6D has a built in electronic level, I think 7D and/or 7DII does too. A sweet feature I quite like and use often though I got along fine for decades without.


----------



## neuroanatomist (Jan 28, 2016)

tolusina said:


> I've seen hotshoe mounted levels in shops, never seen one in use.
> An example, this one from Acratech



I have one from Manfrotto, I used it before I had bodies with electronic levels which are more accurate, easier to use, and always with you.


----------



## CapturingLight (Jan 28, 2016)

neuroanatomist said:


> Just pull out the legs to the desired height – when using a ballhead, the only time you need the tripod itself to be level is when shooting a panorama (and if you do that routinely, better to get a rotating platform for on top of the ballhead).


Genius! I have seen these rotation platforms advertised but was always left with the impression they are to be mounted between the head and the tripod, for heads that do not have this feature. I find having to level the tripod and then the head for panoramas a pain. I have seen self leveling heads advertised but they are not cheep. Adding a rotating platform for on top of the head never occurred to me. In fact I now wonder why more tripod heads are not designed this way.


----------



## neuroanatomist (Jan 28, 2016)

CapturingLight said:


> neuroanatomist said:
> 
> 
> > Just pull out the legs to the desired height – when using a ballhead, the only time you need the tripod itself to be level is when shooting a panorama (and if you do that routinely, better to get a rotating platform for on top of the ballhead).
> ...



There's the PCL-1 from RRS which mounts in the ballhead clamp. There's also the Arca Swiss P0 with that type of design incorporated, and the Acratech GP which is a 'reversible' ballhead design.
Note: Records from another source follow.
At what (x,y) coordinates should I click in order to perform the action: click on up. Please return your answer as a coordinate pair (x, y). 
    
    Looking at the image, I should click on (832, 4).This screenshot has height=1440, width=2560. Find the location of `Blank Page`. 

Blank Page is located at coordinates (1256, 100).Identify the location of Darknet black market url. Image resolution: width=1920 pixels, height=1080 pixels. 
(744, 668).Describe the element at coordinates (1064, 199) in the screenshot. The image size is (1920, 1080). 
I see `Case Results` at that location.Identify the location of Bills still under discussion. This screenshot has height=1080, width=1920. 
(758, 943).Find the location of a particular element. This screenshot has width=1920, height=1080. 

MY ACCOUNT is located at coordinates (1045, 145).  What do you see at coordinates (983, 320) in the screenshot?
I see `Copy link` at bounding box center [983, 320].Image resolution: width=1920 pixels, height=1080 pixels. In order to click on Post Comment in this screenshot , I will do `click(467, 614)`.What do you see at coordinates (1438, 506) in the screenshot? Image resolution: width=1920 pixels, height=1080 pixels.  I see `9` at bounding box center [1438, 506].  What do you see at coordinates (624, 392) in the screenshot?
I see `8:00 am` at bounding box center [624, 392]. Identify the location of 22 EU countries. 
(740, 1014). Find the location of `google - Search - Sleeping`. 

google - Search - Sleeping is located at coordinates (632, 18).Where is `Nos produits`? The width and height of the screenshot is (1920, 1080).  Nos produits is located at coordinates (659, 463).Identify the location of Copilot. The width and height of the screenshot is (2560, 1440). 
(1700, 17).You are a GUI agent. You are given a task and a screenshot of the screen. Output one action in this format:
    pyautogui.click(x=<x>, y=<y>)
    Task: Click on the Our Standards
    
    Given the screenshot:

Check 'em out!


----------



## FEBS (Jan 28, 2016)

tolusina said:


> I don't see where anyone has yet mentioned _The Rule_, *Lens Over Leg*.
> The bigger the lens and/or the more irregular the terrain, the more _The Rule_ matters.
> The idea is to have a leg directly beneath the weight of the lens to prevent the whole works from tipping.



+1

But in that case I would also advice NOT using a ballhead but a gimball head instead.


----------



## DJL329 (Jan 29, 2016)

dilbert said:


> DJL329 said:
> 
> 
> > kat.hayes said:
> ...



Except that _assumes_ that the ground is level and the subject is the level to the ground and/or horizon, where the camera isn't angled up or down, which isn't _necessarily_ the case. This is the point Neuro made, which the OP did not understand, and why I stated "not _necessarily_ the tripod."



neuroanatomist said:


> ... when using a ballhead, the only time you need the tripod itself to be level is when shooting a panorama ...



In any case, I did address the balancing concern: "so that the camera is ... balanced (so it won't fall over)..." But thanks, anyway. :


----------